Your objective:
Word for word, write out all of the data below.

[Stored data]
────────
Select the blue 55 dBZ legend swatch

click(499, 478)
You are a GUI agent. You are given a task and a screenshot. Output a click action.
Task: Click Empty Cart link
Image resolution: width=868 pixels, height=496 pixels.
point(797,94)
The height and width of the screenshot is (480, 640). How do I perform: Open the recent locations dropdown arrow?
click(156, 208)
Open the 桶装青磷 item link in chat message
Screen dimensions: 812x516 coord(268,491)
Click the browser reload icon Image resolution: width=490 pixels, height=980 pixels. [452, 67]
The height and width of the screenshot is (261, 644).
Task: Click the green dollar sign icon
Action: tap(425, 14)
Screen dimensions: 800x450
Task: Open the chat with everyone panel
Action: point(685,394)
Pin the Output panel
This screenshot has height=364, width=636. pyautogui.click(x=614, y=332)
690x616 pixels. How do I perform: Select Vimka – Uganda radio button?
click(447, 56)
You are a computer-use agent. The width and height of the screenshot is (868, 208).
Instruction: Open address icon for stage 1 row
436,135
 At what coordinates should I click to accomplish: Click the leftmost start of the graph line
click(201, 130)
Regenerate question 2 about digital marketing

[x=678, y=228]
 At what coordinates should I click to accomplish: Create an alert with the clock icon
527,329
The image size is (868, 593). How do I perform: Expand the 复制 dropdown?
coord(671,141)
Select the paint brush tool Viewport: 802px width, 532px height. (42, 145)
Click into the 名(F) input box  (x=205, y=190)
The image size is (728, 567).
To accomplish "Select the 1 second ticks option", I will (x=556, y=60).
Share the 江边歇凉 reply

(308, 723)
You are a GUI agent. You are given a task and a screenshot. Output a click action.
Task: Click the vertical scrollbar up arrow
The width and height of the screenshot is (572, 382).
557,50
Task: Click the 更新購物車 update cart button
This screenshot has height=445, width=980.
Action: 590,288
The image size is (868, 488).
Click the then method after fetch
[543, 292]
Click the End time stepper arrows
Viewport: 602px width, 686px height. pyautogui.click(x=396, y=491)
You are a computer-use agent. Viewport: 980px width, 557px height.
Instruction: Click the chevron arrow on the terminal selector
────────
Answer section:
Select the blue 55 dBZ legend swatch

click(499, 478)
You are a GUI agent. You are given a task and a screenshot. Output a click action.
Task: Click Empty Cart link
Image resolution: width=868 pixels, height=496 pixels.
point(797,94)
The height and width of the screenshot is (480, 640). How do I perform: Open the recent locations dropdown arrow?
click(156, 208)
Open the 桶装青磷 item link in chat message
Screen dimensions: 812x516 coord(268,491)
Click the browser reload icon Image resolution: width=490 pixels, height=980 pixels. [452, 67]
The height and width of the screenshot is (261, 644).
Task: Click the green dollar sign icon
Action: tap(425, 14)
Screen dimensions: 800x450
Task: Open the chat with everyone panel
Action: point(685,394)
Pin the Output panel
This screenshot has height=364, width=636. pyautogui.click(x=614, y=332)
690x616 pixels. How do I perform: Select Vimka – Uganda radio button?
click(447, 56)
You are a computer-use agent. The width and height of the screenshot is (868, 208).
Instruction: Open address icon for stage 1 row
436,135
 At what coordinates should I click to accomplish: Click the leftmost start of the graph line
click(201, 130)
Regenerate question 2 about digital marketing

[x=678, y=228]
 At what coordinates should I click to accomplish: Create an alert with the clock icon
527,329
The image size is (868, 593). How do I perform: Expand the 复制 dropdown?
coord(671,141)
Select the paint brush tool Viewport: 802px width, 532px height. (42, 145)
Click into the 名(F) input box  (x=205, y=190)
The image size is (728, 567).
To accomplish "Select the 1 second ticks option", I will (x=556, y=60).
Share the 江边歇凉 reply

(308, 723)
You are a GUI agent. You are given a task and a screenshot. Output a click action.
Task: Click the vertical scrollbar up arrow
The width and height of the screenshot is (572, 382).
557,50
Task: Click the 更新購物車 update cart button
This screenshot has height=445, width=980.
Action: 590,288
The image size is (868, 488).
Click the then method after fetch
[543, 292]
Click the End time stepper arrows
Viewport: 602px width, 686px height. pyautogui.click(x=396, y=491)
You are a computer-use agent. Viewport: 980px width, 557px height.
Instruction: Click the chevron arrow on the terminal selector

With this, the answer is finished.